In May, The LRG happily reunited these advocates and hosted the large annual global conference called New Horizons GIST near our headquarters in Wayne, NJ. We had 45 participants from 18 countries. One of the meeting’s most important goals was to share relevant medical and scientific information about GIST, but just as important is the exchange of ideas and experiences that each one has had in their countries around topics such as collecting real world information, mutational testing, and advocacy efforts with health authorities.
Sharing Research Updates
Dr. Ping Chi from Memorial Sloan Kettering Cancer Center (MSKCC) spoke of the challenges of imatinib-resistant GIST, citing that 14% of patients experience primary resistance and 50% develop imatinib resistance after two years. She also discussed how there is a need to improve front-line therapy for KIT/PDGFRA wildtype GIST and explore better options for multiple refractory disease, as well as develop “liquid biopsies.”
Beyond the standard options of care, Dr. Ciara Kelly from MSKCC shared updates about two relevant clinical trials for the GIST community:
1. DCC-2618 (ripretinib) is designed to inhibit a broad spectrum of KIT mutations in exons 9, 11, 13, 14, 17 & 18 and PDGFRA in exon 18. Results show promising activity across all lines of therapy.
The INVICTUS Phase III trial of DCC-2618 vs. placebo in >/=4th line GIST patients is complete.
The INTRIGUE Phase III trial of DCC-2618 vs. sunitinib in 2nd line GIST patients is currently recruiting.

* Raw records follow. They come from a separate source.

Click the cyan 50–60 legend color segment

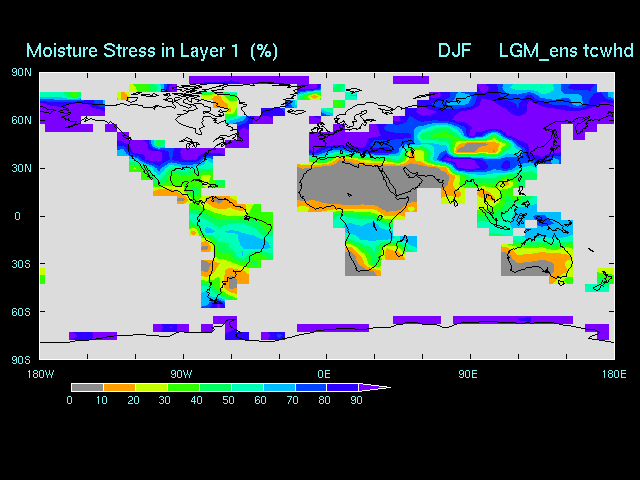click(x=246, y=387)
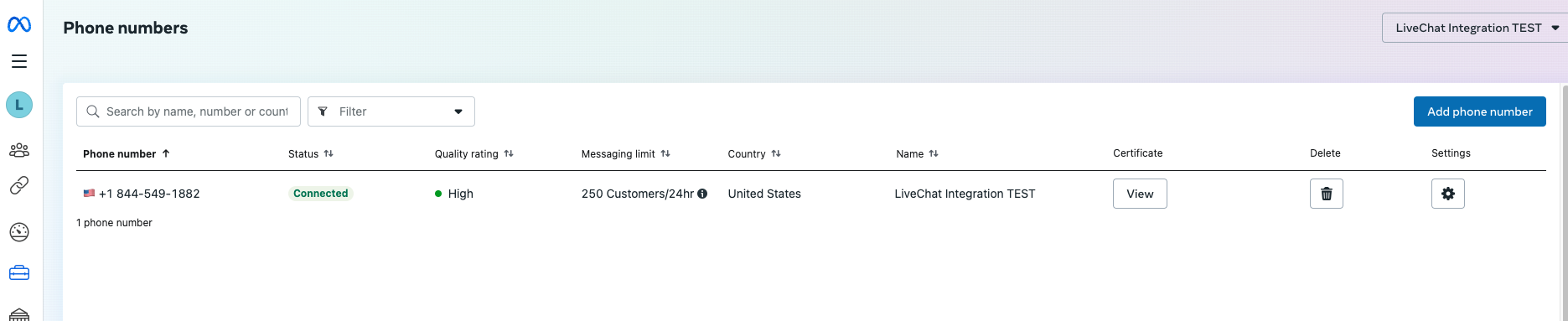Click the View certificate button
This screenshot has width=1568, height=321.
pyautogui.click(x=1140, y=194)
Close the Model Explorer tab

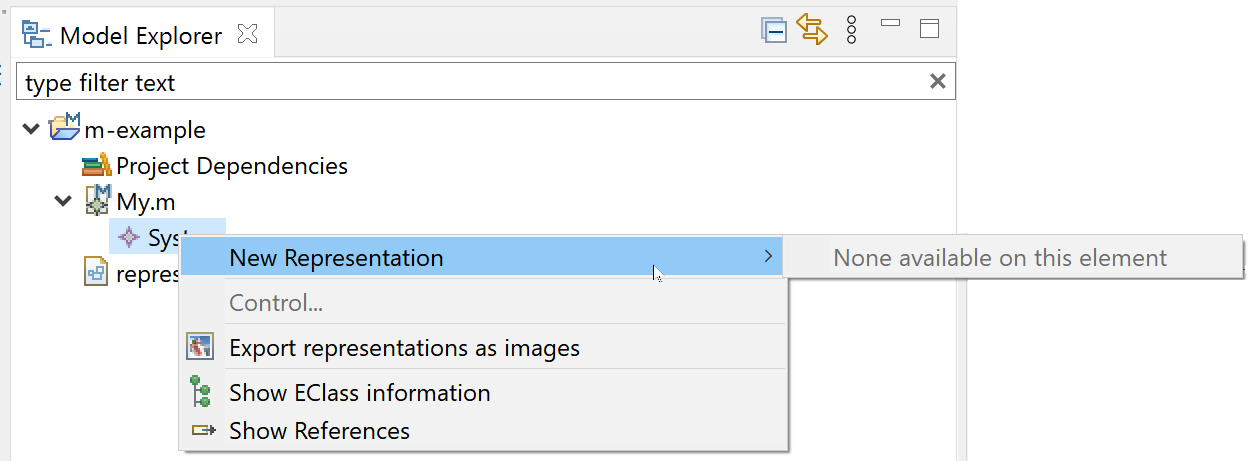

2. BLU-285 (avapritinib) is designed to interact with KIT and PDGFRA. Based on data from the NAVIGATOR study, avapritinib was granted Breakthrough Therapy Designation by the U.S. Food and Drug Administration (FDA) for the treatment of unresectable or metastatic PDGFRA D842V-mutant GIST.
Blueprint also recently submitted their first NDA (new drug application) to the FDA for approval.

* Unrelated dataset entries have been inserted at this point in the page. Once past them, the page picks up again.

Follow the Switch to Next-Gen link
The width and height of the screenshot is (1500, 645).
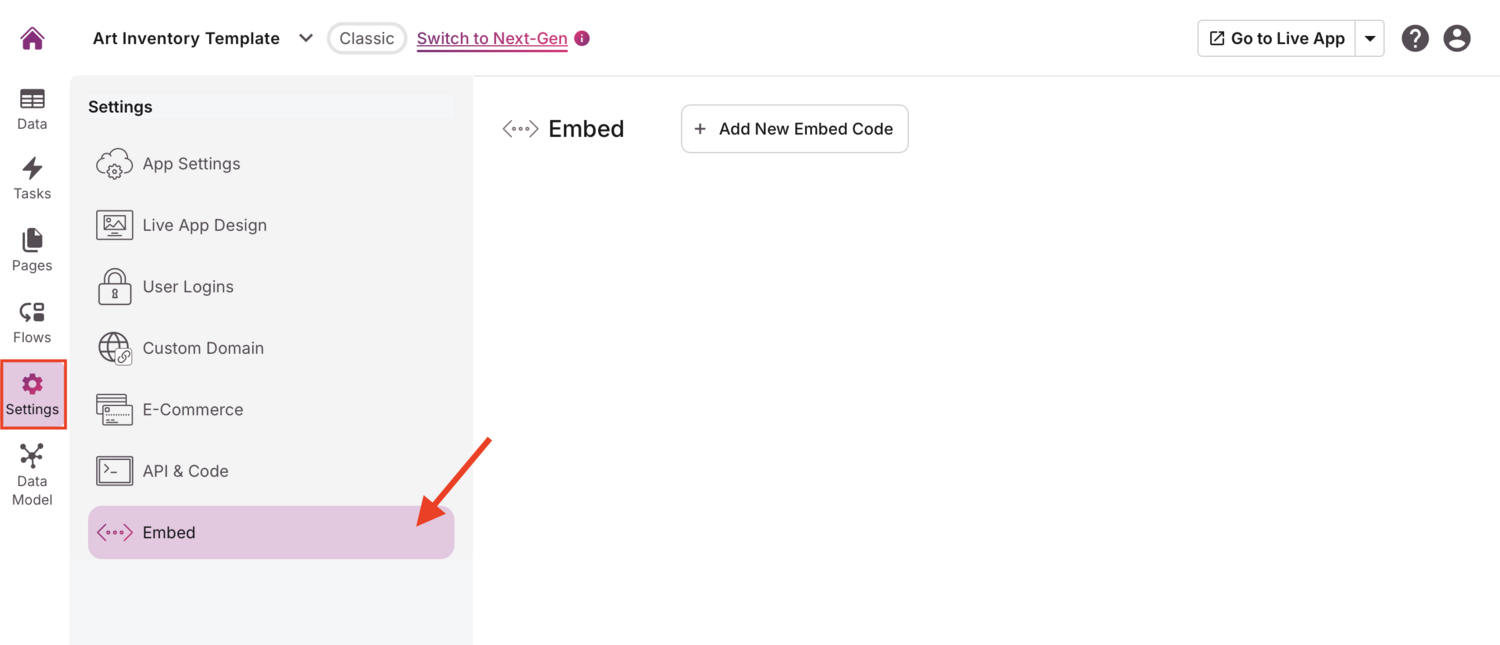pyautogui.click(x=491, y=38)
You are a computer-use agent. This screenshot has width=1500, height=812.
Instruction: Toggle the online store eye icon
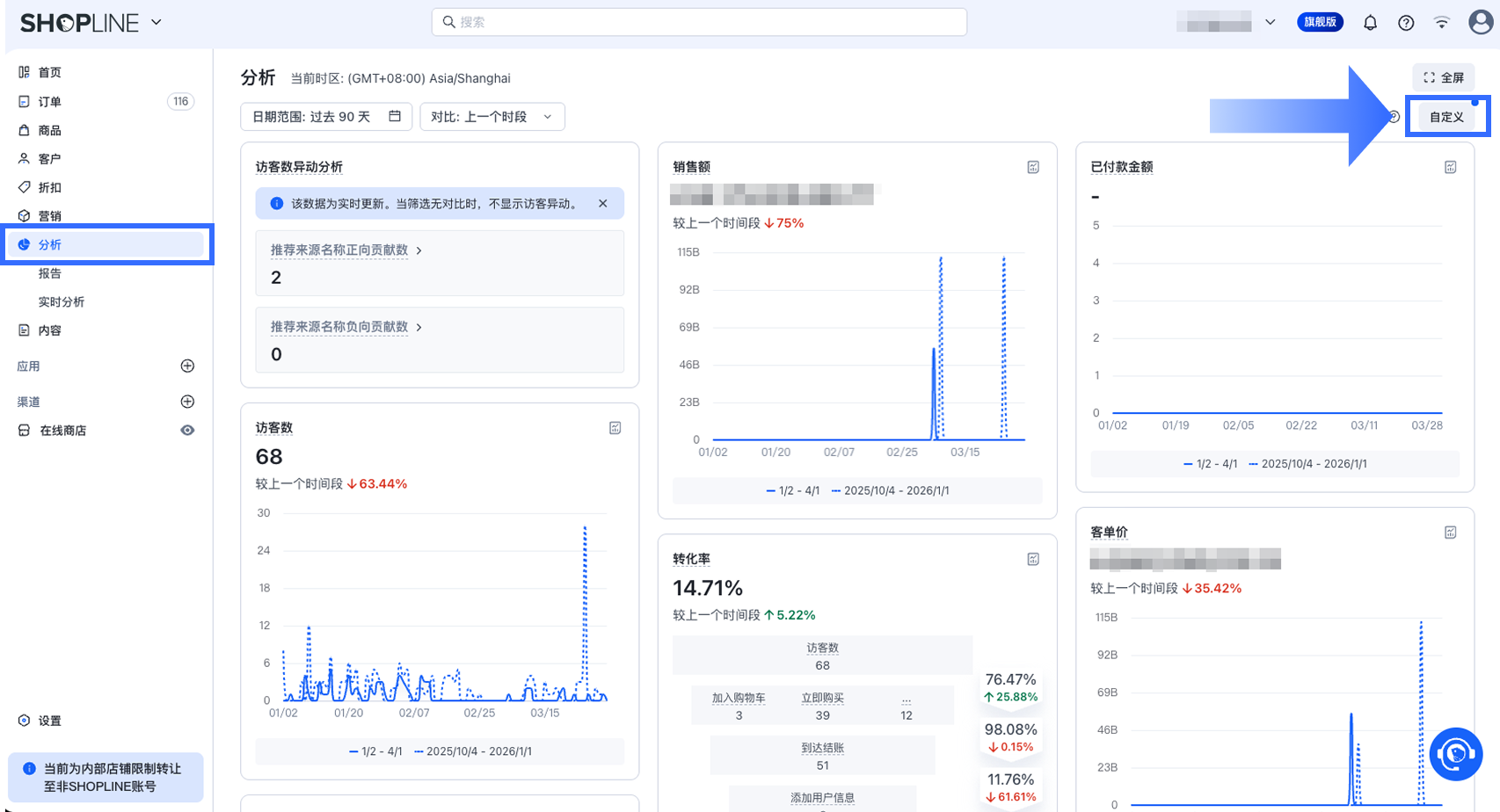coord(187,431)
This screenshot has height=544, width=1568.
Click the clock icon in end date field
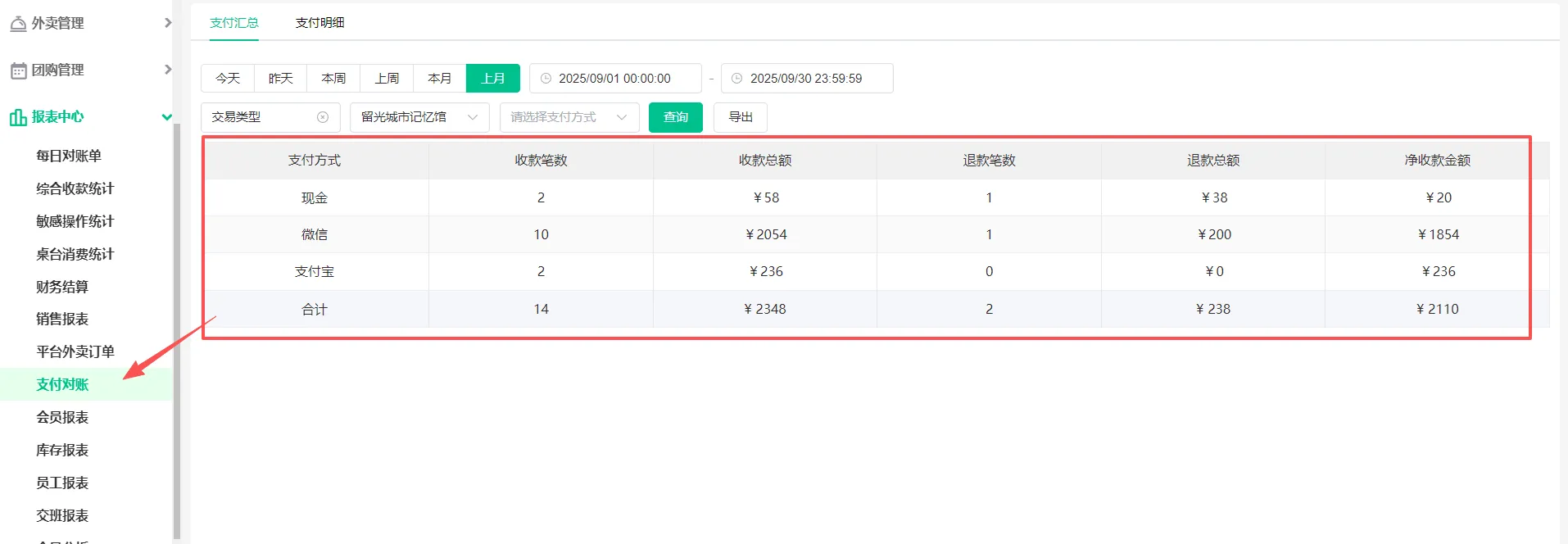(x=736, y=79)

There is encouraging activity in the VOYAGER Phase III trial BLU-285 vs. regorafenib.
Mutational Testing is Key
As the group learned about these scientific breakthroughs, a key takeaway was the importance of mutational testing. Physicians stressed the importance of personalized precision medicine as a new paradigm shift in oncology. They demonstrated that technology such as next generation sequencing performed in diseases such as GIST can yield results that may potentially match with targeted therapies, emphasizing the importance of treating the right patient with the right drug at the right time. Still, the question remains: How do we make this applicable within a global context when this type of testing is not affordable or accessible in many countries?
Even if the testing is available, is the targeted therapy available in the country or can the patient afford it?
As global patient advocates, we need to understand the broad range of challenges that patients face with this new era of precision oncology.
Real World Evidence
The second half of the meeting shifted to the power of real world evidence in order to educate and inform global representatives of how to apply it in their advocacy efforts. For example, electronic health records can provide one piece of information about a patient treatment journey, but are there other forms of data that can complete this picture, such as from registries, social media, apps, wearable data, and patient reported outcomes? There are lots of pros and cons in assessing the benefits and drawbacks of real world data, but we need to pay attention to how it is already at work in regulatory and coverage decisions. We were pleased to hear two presentations of ‘RWE in Action’ from Rodrigo Salas of Fundación GIST México and Piga Fernández of Fundación GIST Chile in which they demonstrated how data from their registries has made a positive impact in the creation of national registries and the enactment of cancer laws, respectively.
In summary, the group left energized and unified. We are so excited to continue the dialogue on how to bring information to light in these changing times and how we can support one another with these efforts.